> **Text extract**
Grasping Dependency Injection in the context of two simple classes

Question

I have been having issues grasping Dependency Injection(or let me say its benefit). So I decided to write two simple pieces of code of one without DI and the other with it.

So I have a class A

public class A {
    public void foo(){
        B b = new B();
        b.fooB();
    }
}

as can be seen above A depends on B, B which is

public class B {
    public void fooB(){
        Log.e("s", "y");
    }
}

and we can use A like

public void do(){
    A a = new A();
    a.foo();
}

But it's said that A should not simply initialize B because it depends on it, however we should have have a service that have some sort of contracts between the two classes. For Example, please if I am wrong kindly let me know

So lets have an interface BService

public interface BService {
    void fooB();
}

And B becomes DiB

public class DiB implements BService {
    @Override
    public void fooB(){
        Log.e("s", "y");
    }
}

And A becomes DiA

public class DiA {
    BService bService;

    public DiA(BService bService){
        this.bService = bService;
    }

    public void foo(){
        bService.fooB();
    }
}

and we can use A like

public void dIdo(){
        BService service = new diB();
        diA a = new diA(service);
        a.foo();
}

So I read benefits of DI are :

1. Testable codes : Because I can actually test both codes in JUnit(I dont want to post the test here to avoid long question)
2. Decoupling: Its said that if class B changes then A shouldn't be affected, and I cant grasp that because If i change fooB() in class B to fooB2(), i will have to change the override method in BService which in turn means i will have to change it in class A

Both codes seems to work fine and I cant fathom benefit of one over the other, only that the other is more complex. So please can you enlighten me more on the benefits in the context of this simple A and B classes. What am I not getting?

> **Stated goal 1**
Count the lines of the records that contain the string "Select", treating case as significant, and reply with the number alone.
The two blocks of records were drawn from separate sources.

> **Material to process**
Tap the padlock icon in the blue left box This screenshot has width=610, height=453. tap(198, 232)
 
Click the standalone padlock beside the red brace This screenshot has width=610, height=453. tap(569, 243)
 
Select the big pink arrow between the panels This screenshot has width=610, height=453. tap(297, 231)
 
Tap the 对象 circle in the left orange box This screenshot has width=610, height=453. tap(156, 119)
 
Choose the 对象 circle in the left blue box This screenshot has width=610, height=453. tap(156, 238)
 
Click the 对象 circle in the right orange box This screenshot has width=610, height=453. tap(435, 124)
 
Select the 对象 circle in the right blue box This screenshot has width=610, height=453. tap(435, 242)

...

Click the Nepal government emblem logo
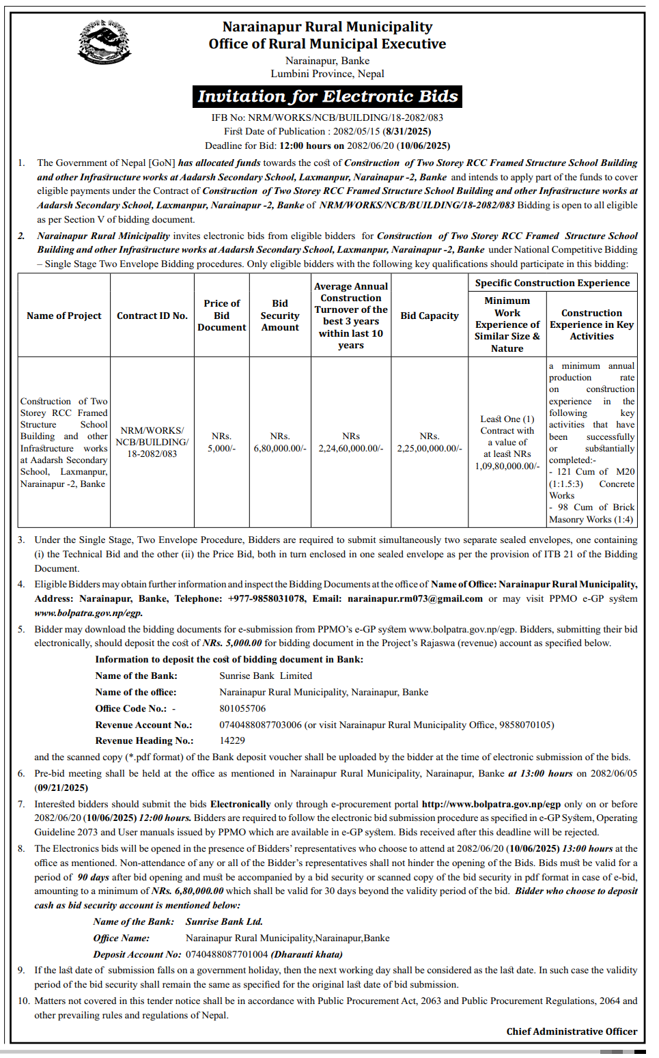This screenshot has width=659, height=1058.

> **Stated goal 2**
Reproduce the dependency injection post word for word, from "So I read benefits" up to and including "avoid long question)".

> **Exercise output 1**
2

> **Exercise output 2**
So I read benefits of DI are :

1. Testable codes : Because I can actually test both codes in JUnit(I dont want to post the test here to avoid long question)